Perusahaan Magnum Ice Cream (MICC) mencatatkan laba inti semester pertama yang melampaui ekspektasi analis pada 30 Juli. Pemangkasan biaya sejak pemisahannya dari Unilever (UL) di tahun 2025 mendorong hasil tersebut, bersamaan dengan lonjakan permintaan saat musim panas akibat gelombang panas untuk Ben & Jerrys.
Pendapatan mencapai €4,7 miliar, naik dari €4,5 miliar pada periode yang sama tahun lalu, dengan pertumbuhan penjualan organik 4,7% di seluruh wilayah. EBIT yang telah disesuaikan meningkat 7,5% menjadi €716 juta, namun biaya pemisahan menyebabkan laba bersih turun menjadi €349 juta.
Ben & Jerrys Mendorong Awal Musim Panas yang Panas
Ben & Jerrys memimpin pertumbuhan di seluruh portofolio. Pertumbuhan melonjak tajam begitu musim panas dan gelombang panas tiba di Eropa. Varian baru berbentuk stik dan sandwich menarik pembeli baru ke merek ini, baik di Amerika maupun di Eropa.
Disponsori
Disponsori
“Ben & Jerrys tumbuh di kisaran tengah satu digit dan meraih kuartal kedua yang luar biasa dengan pertumbuhan 9,2%.”
Peter ter Kulve, CEO perusahaan, memuji model operasional yang mengutamakan lini terdepan dalam sebuah pernyataan terkait hasil tersebut. Temperatur panas yang terus-menerus di Eropa sudah mengangkat saham-saham pendingin berbasis gelombang panas musim panas ini, dan tren itu kini juga terjadi pada produk beku.
Magnum, Cornetto, dan Heartbrand juga mencatatkan pertumbuhan. Keempat merek inti menunjukkan momentum positif, sementara Yasso, lini es krim tinggi protein milik perusahaan, tetap tumbuh dengan laju dua digit. Pola ini mencerminkan tren musiman yang juga terjadi pada sejumlah saham AS yang perlu dipantau pada Juli ini.
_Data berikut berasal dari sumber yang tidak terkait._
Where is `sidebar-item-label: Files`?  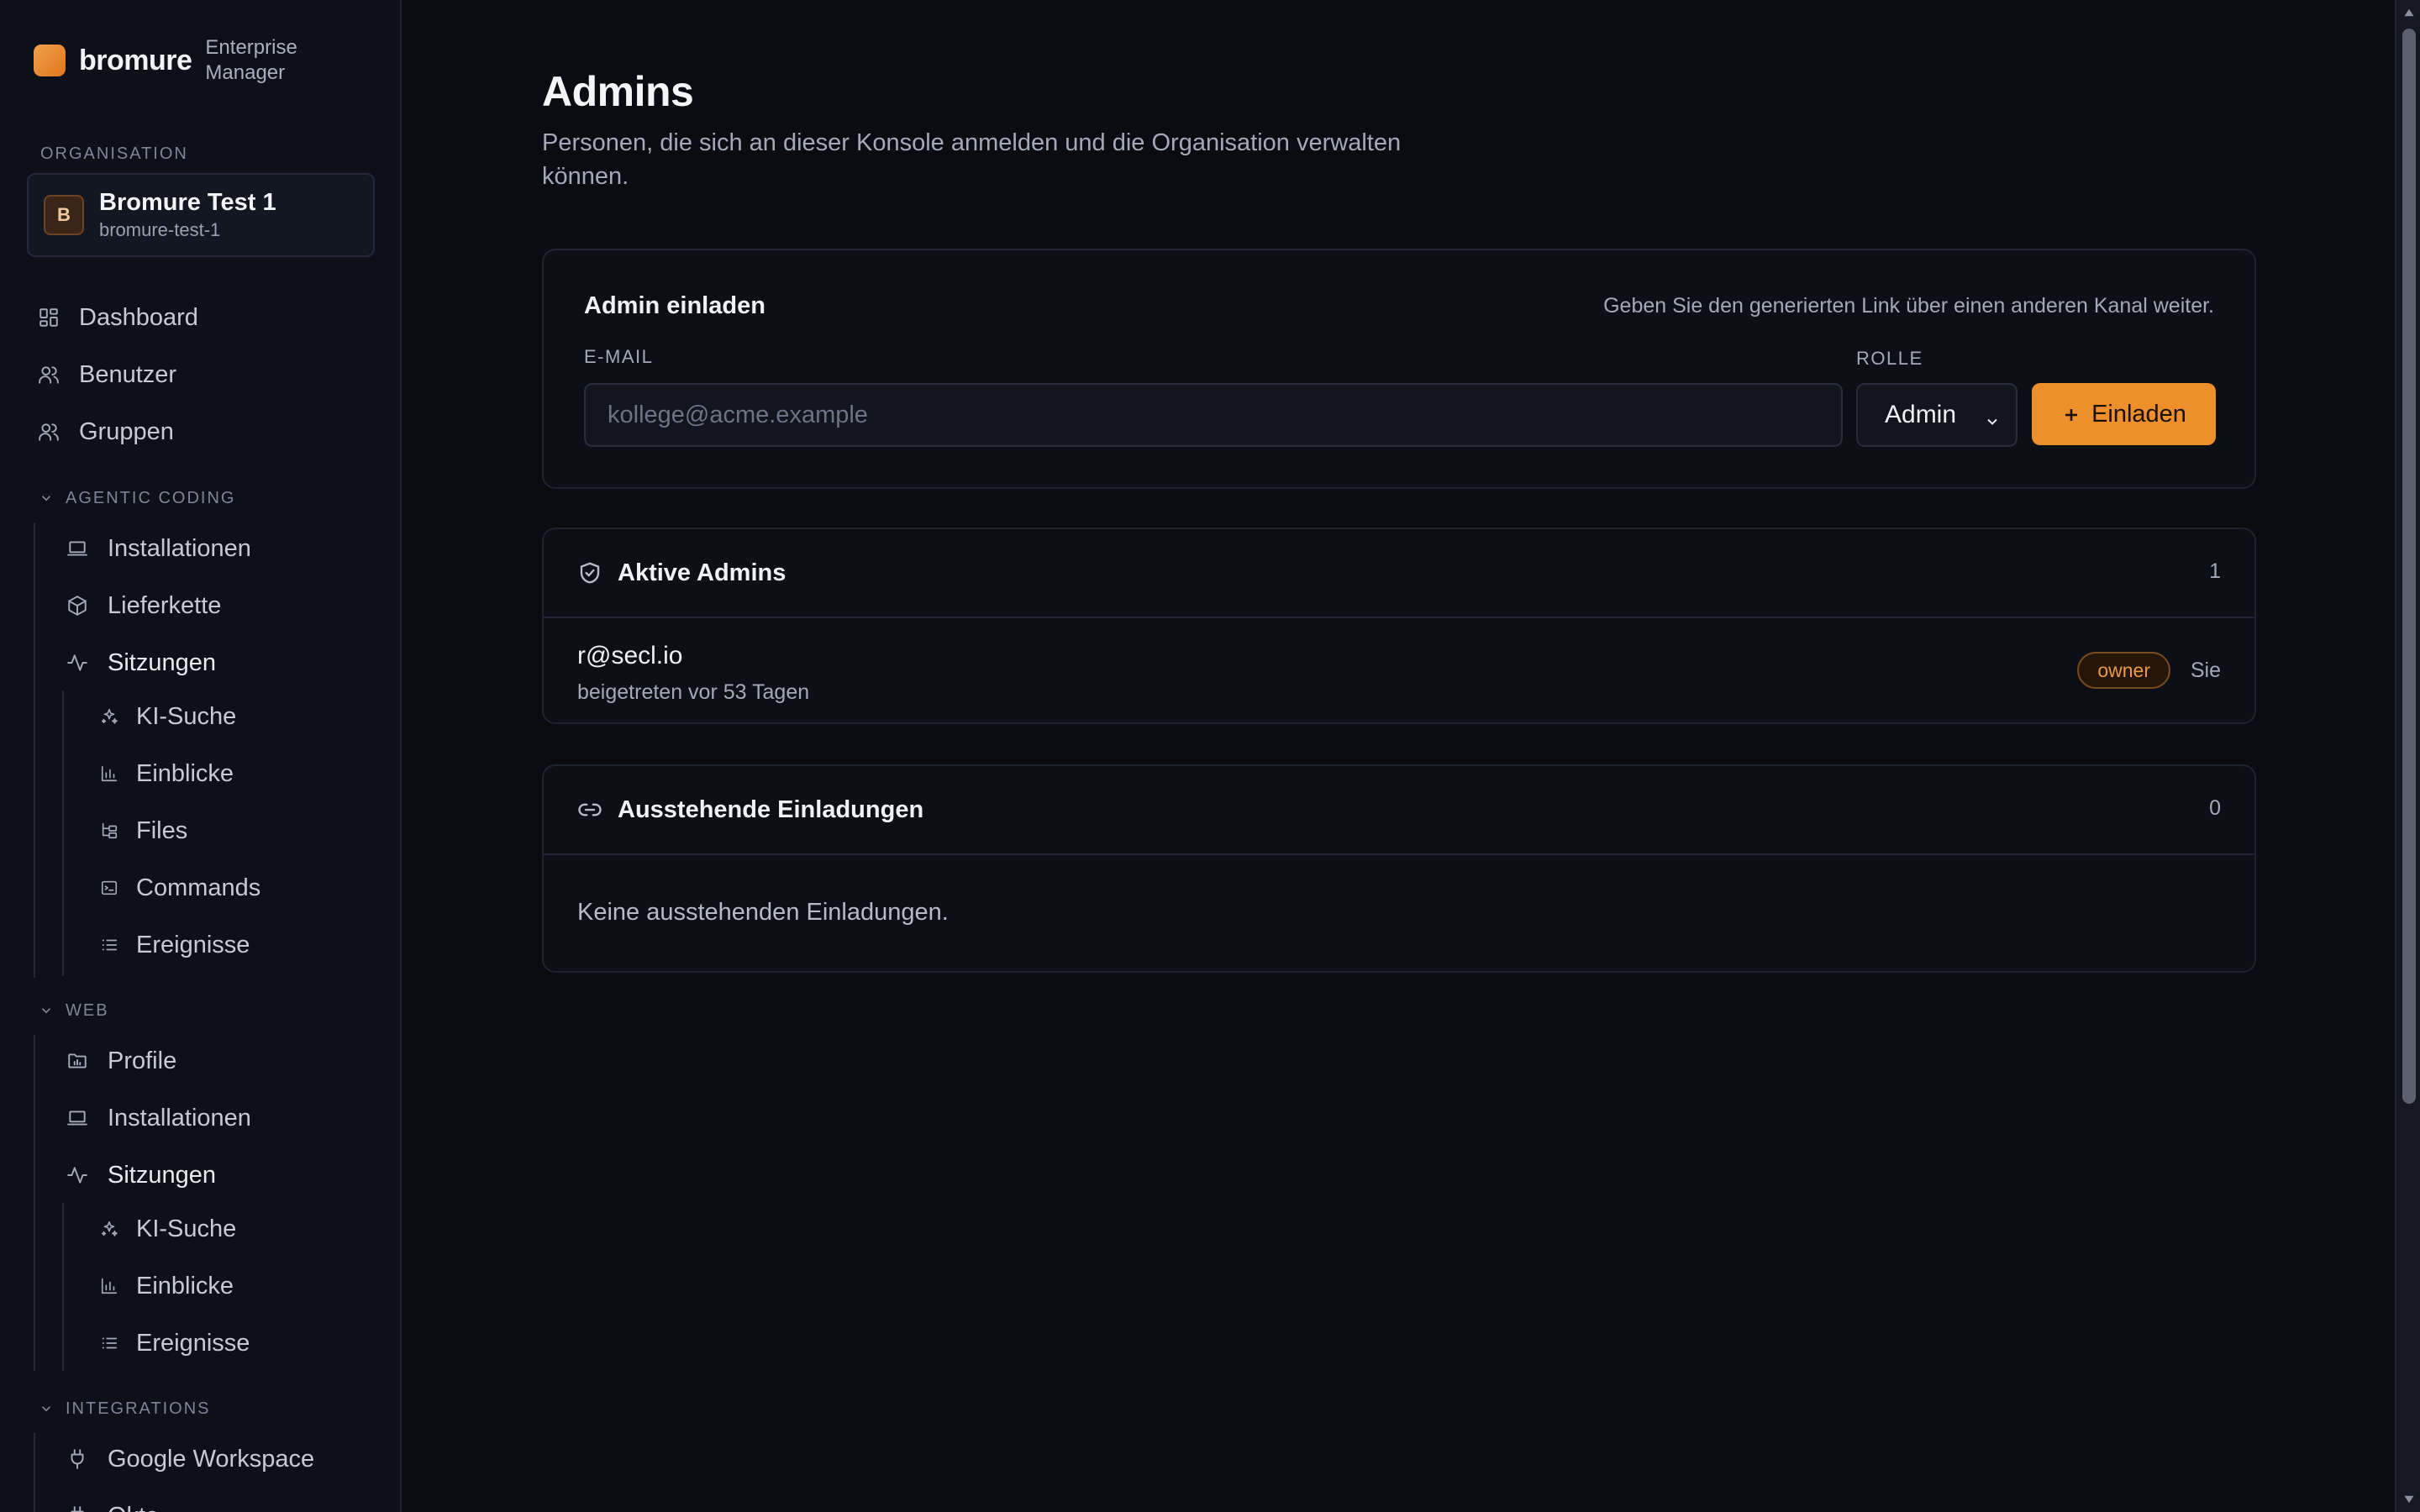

Pemangkasan Biaya Magnum dan Kenaikan Produktivitas Dongkrak Margin
Program produktivitas yang diluncurkan pada tahun 2024 menghasilkan penghematan sebesar €90 juta selama semester pertama, sebagian besar berasal dari rantai pasok. Pengurangan limbah dan penggunaan pabrik yang lebih efisien turut berkontribusi. Sementara itu, pergeseran modal kerja yang menguntungkan akibat pemisahan dari Unilever hampir menggandakan Arus Kas Bebas menjadi €273 juta.
Pembiayaan mandiri mendorong kenaikan biaya keuangan bersih menjadi €72 juta, dibandingkan hanya €10 juta pada tahun sebelumnya. Perubahan ini sejalan dengan latar belakang tingkat suku bunga tinggi yang juga disorot oleh keputusan The Fed di bulan Juli untuk menahan suku bunga tetap, yang mengguncang pasar obligasi dan mengerek biaya pinjaman jangka panjang ke level tertinggi dalam beberapa tahun.
Meski begitu, laba yang melampaui ekspektasi ini tetap melanjutkan tren musim panas di mana berbagai perusahaan mengungguli perkiraan Wall Street. Hal ini mengikuti pencapaian Robinhood dan kejutan laba Intel pada musim ini, meski reaksi investor beragam.
Grafik Saham Magnum Ice Cream Co. N.V. | Sumber: TradingView
Saham Magnum Ice Cream (EURONEXT: MICC) diperdagangkan di kisaran €16,16 menjelang pengumuman laporan, naik sekitar 19% sepanjang tahun dan mendekati rekor tertinggi di €16,74 yang dicapai pada 7 Juli. Saham ini naik secara konsisten sejak menyentuh titik terendah sekitar €11 di akhir April, dan grafik menunjukkan tren kenaikan masih terjaga hingga hari pengumuman hasil.
Manajemen menegaskan kembali proyeksi pertumbuhan penjualan organik sepanjang tahun sebesar 3% hingga 5%. Perusahaan kini memasuki puncak permintaan musim panas dengan momentum yang tetap terjaga. Belum lagi adanya proses peninjauan antimonopoli terkait praktik lemari pendinginnya di Turki yang menambah aspek regulasi yang perlu dipantau.
Kuartal berikutnya akan membuktikan apakah panas musim ini dan disiplin biaya dapat terjada.